Because plaintiffs’ attorneys are taking a single comment in a single email out of context to attempt to mischaracterize the role of a Monsanto scientist, Dr. William Heydens, who earned his PhD. in Toxicology from the University of Michigan in 1984, we are setting the record straight and taking the unusual step of publicly disclosing some of his sworn and transcribed testimony from a deposition regarding his involvement with the Williams et al (2000) paper.
Consistent with standard practices for academic and scientific peer-reviewed publications, the contributions of Dr. Heydens and other Monsanto experts were fully and publicly listed in the “Acknowledgements” section of the Williams et al (2000) paper, which stated, “[We] thank the toxicologists and other scientists at Monsanto who made significant contributions to the development of the exposure assessments and through many other discussions. The authors were given complete access to toxicological information contained in the great number of laboratory studies and archival material at Monsanto in St. Louis, Missouri, and elsewhere.

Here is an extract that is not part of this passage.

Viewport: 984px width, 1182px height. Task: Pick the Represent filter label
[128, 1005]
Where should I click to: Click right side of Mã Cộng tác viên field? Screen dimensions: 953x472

Key personnel at Monsanto who provided scientific support were William F. Heydens, Donna R. Farmer, Marian S. Bleeke, Stephen J. Wrattens, and Katherine H. Carr.”
Although 15 years later Dr. Heydens referred to such fully acknowledged contributions as ghostwriting, he described his actual role in the Williams et al paper under oath as follows: “I made some minor editorial contributions to that 2000 paper that do not mount to the level of a substantial contribution or an intellectual contribution and, thus, I was only recognized in the acknowledgements and not as an author, and that was appropriate for the situation.”
He further clarified, “It was things like editing relatively minor things, editing for formatting, just for clarity, really just for overall readability to make it easier for people to read in a more organized fashion.”
The authors of the Williams et al (2000) paper are internationally recognized experts in the fields of toxicology, genotoxicity and carcinogenicity. Their paper synthesized a vast amount of scientific data on glyphosate developed from the 1970’s through 2000. Based on this vast data set and the overwhelming weight of evidence, the authors wrote, “It is concluded that, under present and expected conditions of new use, there is no potential for Roundup herbicide to pose a health risk to humans.”
The conclusion of Williams et al (2000) is consistent with the findings of regulatory authorities around the world, a branch of the World Health Organization that analyses pesticide residues, and one of the largest databases ever compiled on an agricultural product. To be clear: No regulatory body in the world considers glyphosate to be a carcinogen.
Plucking a single email out of 10 million pages doesn’t change this fact.
Science is always a collaborative process. Our scientists often exchange ideas with, provide information to, and collaborate with third-party experts. As a company built on sound science, these collaborations are critical to our ability to deliver new tools and innovations for farmers, and they are governed by the highest principles of integrity and transparency.